My twentysomething self had the privilege of teaching my sixtysomething parents how to Skype. In this latently sociological exchange—where our social roles were unusually opaque—I wondered whose rite of passage I was witnessing: my parents’ into users of cyberspace, or mine as I became their wholly unwise mentor.
Precedent hadn’t made me too confident in their ability, though. If you were to observe my parents using their now antediluvian flip phones, I trust you’d find them doing that thing where you close and re-open it each time you have to do something new with it. I’m still amazed they’re not in half after so much unnecessary—but benign—abuse.
And their collective foray into text messaging seemed no more promising. You know—the classic entry of each letter with a single index finger? The screen so close their nose its cartilage tissue is typing? I remember receiving endearing but generally incoherent texts riddled with unintended spelling errors, failed attempts a colloquial acronyms, and chronic run-ons. I’m willing to bet I’m not the only daughter who’s ever received a five-paged text message without an iota of punctuation.
But the truth is, I was confronting something much more than my parents’ emerging technological curiosity—I was beginning to experience the personhood beyond the romantic veil of their parenthood.
I instructed them through the Skyping process with an almost foreign, didactic formality:
“Well, you’ll need a username.”
“Tell me what you see on your screen.”
“Do you see the search bar in the upper right hand corner?”
“Click add contact.”
“Do you see me online?”
They responded interrogatively and tentatively, in full Brooklynese.
“How do I do that?”
“Where should I look?”
“What do I type?”
“Do I click that?”
“Where the hell are you?”
“Over here!”
“No mom, look at the camera.”
It’s not so intuitive, I’d imagine, for boomers to sit down and talk to a computer screen when all their life, their idea of long-distance communication has been picking up a stationary house phone or writing down thoughts with a fountain pen.
Then again, for most of my life, I had the questions, not the answers.
It was in this interesting and unexpectedly poignant exchange of roles when I realized I wasn’t as far from them as I thought I’d been during my time away in the cold, Canadian winter—I was right there with them, proceeding forward in time with my age and everything it meant for us in this new, shared, and to-be-negotiated space. Adulthood, aging—they had become the silent truths that suddenly made my parents, my peers.
But why the quarter-life Skypesis? It’s not that I had failed to acknowledge, or even frequently think about, my own aging—it’s that I’d constantly been told I wasn’t, at least not right now.
You see, twentysomethings mature but adults must age.

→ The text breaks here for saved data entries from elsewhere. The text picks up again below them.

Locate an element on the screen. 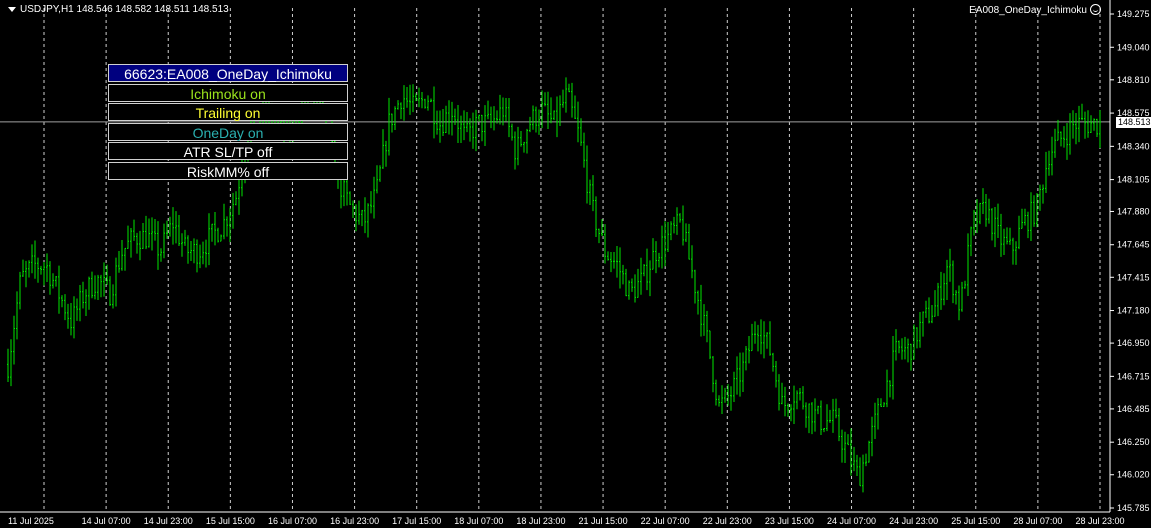  trailing-toggle-button: Trailing on is located at coordinates (228, 112).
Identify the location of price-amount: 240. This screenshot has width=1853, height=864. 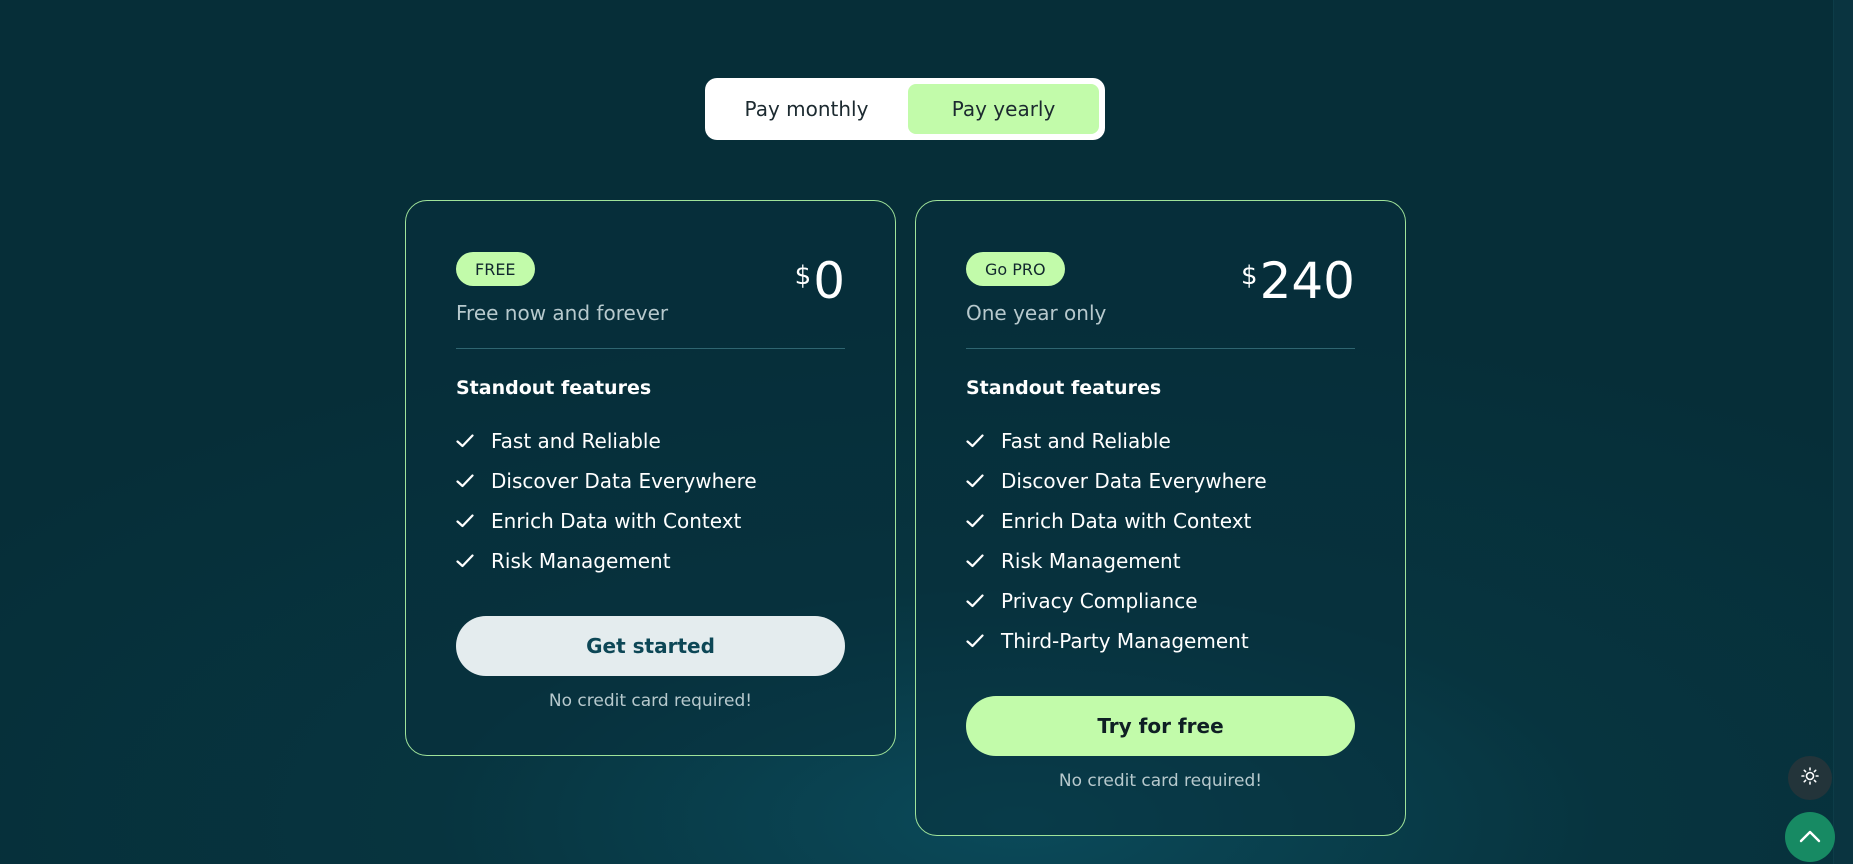
(1307, 281).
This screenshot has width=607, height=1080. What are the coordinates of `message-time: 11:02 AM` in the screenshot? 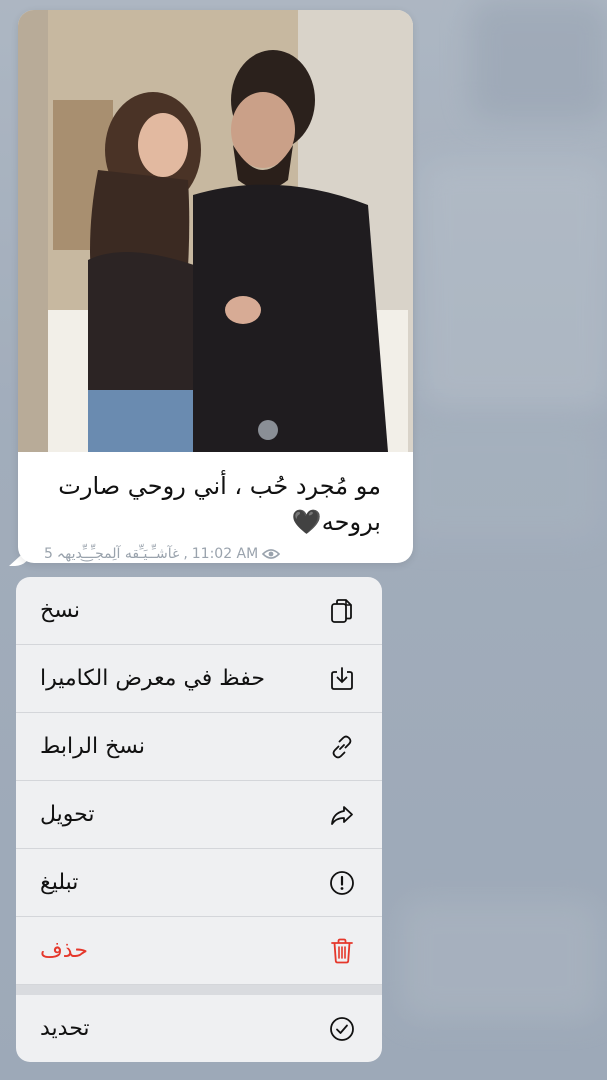 It's located at (225, 554).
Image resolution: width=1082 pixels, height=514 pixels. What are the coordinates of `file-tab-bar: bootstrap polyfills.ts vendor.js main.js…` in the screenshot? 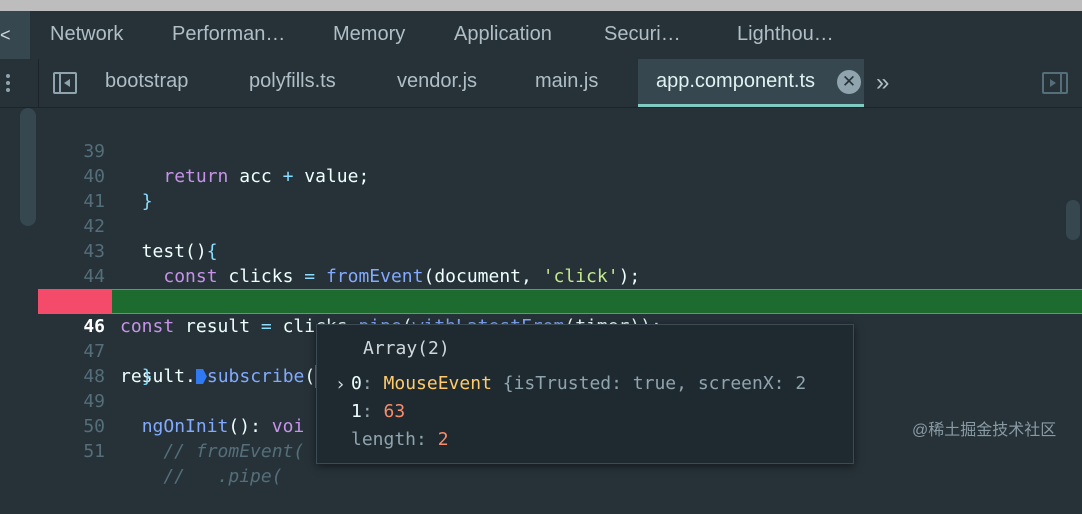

I’ve realized our cultural lexicon is wrong. It’s a classic language of otherizing—through which older adults’ experiences are confined and trivialized into this thing called aging from which they cannot escape, change, or grow toward new and emerging potentials. I fear it’s that kind of language— in all of its accessibility and perceived innocuousness—that propagates ageism in a subtle, but uncannily powerful way.
Aging is the human common denominator. It is not something that can be deferred dissociated from, or denied—because it simply is at all ages, all the time.
And at twenty, it’s what makes me an aging being alongside the people on the other side of my Skype conversation.
Clearly, it’s common to ascribe all sorts of reactions and behaviours of old people as due solely to aging. However, I’m surprised by the statement that ”
It’s not so intuitive, I’d imagine, for boomers to sit down and talk to a computer screen when all their life, their idea of long-distance communication has been picking up a stationary house phone or writing down thoughts with a fountain pen.”
For starters, the oldest of the Baby Boomers (those born in 1946) are now 66 or 67, and many of them have been using computers for decades on-the-job or at home or both. They shop online, pay bills, send emails, write blogs, listen to music, read the news, attend webinars, run businesses, use electronic devices to track their health and download the data to a website or smart-phone.
Even someone like me Born Before the Boomers has been using a computer for nearly 25 years.
Christina may have spoken a little too broadly, but in my experience the digital gap is still fairly significant between generations. My father has never touched a computer and never will. But I’ve experienced almost the exact didactic exchange Christina described with high level clients who have used computers for decades but cannot navigate Google Drive or Dropbox. I won’t name names, but a certain blogger whose name appears in the masthead couldn’t recover a lost password if his life depended on it. I think it’s important to acknowledge that there are many people (of all ages and abilities) who find new technologies intimidating or difficult to master.